Delivery incentive (based on provider file) applied to all legend claims after all calculations are complete. Note: 340B pharmacies do not receive delivery incentive.

$0.50

Premium Preferred Generic (PPG) incentive applied to all Medicaid PPG drugs after all calculations are complete. Note: Incentive does not apply to $0.00 total payment amount claims.

For example, if the total ingredient cost of a drug is $10.00, the pharmacy's total reimbursement is calculated in the following way:

  • $10.00 plus $7.93 = $17.93
  • $17.93 divided by 0.9804 = $18.28 
  • Pharmacies with a delivery agreement add $0.15 = $18.43 (calculated total amount)
  • $18.43 - $10.00 = $8.43 (calculated dispensing fee)
  • Pharmacies dispensing a premium preferred generic drug add $0.50 = $18.93 (total reimbursement paid)

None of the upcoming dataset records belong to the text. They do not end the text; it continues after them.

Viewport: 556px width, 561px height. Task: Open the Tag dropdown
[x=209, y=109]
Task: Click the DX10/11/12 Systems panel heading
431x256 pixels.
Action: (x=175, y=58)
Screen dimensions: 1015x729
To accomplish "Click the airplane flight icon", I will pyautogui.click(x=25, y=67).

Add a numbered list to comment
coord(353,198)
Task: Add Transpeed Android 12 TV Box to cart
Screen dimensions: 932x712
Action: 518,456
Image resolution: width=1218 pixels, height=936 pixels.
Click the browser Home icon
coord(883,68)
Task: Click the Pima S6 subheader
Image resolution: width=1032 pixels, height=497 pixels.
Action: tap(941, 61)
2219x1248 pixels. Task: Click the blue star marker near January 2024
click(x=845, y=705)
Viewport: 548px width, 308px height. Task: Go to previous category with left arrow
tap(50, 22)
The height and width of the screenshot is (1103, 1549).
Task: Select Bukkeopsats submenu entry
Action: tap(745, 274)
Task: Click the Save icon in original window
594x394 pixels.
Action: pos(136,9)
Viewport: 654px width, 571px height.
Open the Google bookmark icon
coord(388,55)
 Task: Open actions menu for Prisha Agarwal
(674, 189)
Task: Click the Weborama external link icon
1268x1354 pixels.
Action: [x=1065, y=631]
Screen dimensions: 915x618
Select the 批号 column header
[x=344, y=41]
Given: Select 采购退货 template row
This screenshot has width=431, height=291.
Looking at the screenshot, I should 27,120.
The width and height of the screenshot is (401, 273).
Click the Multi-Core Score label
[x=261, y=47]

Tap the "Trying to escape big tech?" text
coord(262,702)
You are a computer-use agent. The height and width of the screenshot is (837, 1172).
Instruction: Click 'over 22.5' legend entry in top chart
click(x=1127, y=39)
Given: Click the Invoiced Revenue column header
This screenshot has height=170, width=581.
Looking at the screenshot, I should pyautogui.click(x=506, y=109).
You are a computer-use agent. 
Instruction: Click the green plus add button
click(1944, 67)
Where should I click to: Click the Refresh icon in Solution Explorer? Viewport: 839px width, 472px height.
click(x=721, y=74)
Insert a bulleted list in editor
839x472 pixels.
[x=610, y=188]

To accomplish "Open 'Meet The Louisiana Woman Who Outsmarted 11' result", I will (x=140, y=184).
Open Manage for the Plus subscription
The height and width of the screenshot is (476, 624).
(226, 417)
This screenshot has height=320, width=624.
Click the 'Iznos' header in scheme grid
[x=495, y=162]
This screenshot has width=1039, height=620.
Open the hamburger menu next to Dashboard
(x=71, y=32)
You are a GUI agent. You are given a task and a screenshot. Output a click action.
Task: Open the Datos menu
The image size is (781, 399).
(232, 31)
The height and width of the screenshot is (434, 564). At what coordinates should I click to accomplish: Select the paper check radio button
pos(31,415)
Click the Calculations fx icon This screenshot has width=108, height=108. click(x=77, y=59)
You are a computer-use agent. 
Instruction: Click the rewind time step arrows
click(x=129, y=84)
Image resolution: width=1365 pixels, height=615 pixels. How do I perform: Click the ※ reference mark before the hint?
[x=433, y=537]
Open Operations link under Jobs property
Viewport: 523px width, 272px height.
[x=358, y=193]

If the submitted UAC or GAD price for this item is less than the amount calculated above, the pharmacy will receive payment for the UAC or GAD price. Pharmacy providers should submit their true UAC price for all claims.

The total dispensing fee shall not exceed $200 per prescription.

  • Refer to the Enrollment section to learn about the delivery incentive.
  • Refer to the Drug Policy section to learn about premium preferred generic drugs.
  • Refer to the 340B Resources section to learn more about requirements for the 340B Drug Pricing Program eligible pharmacies.

Certain products may differ from this reimbursed calculation, such as home health supplies, vitamin and minerals, influenza vaccines, and long-acting injectables. Refer to the Formulary search (txvendordrug.com/formulary/formulary-search), and the drug pricing details of each drug for information on specific pricing.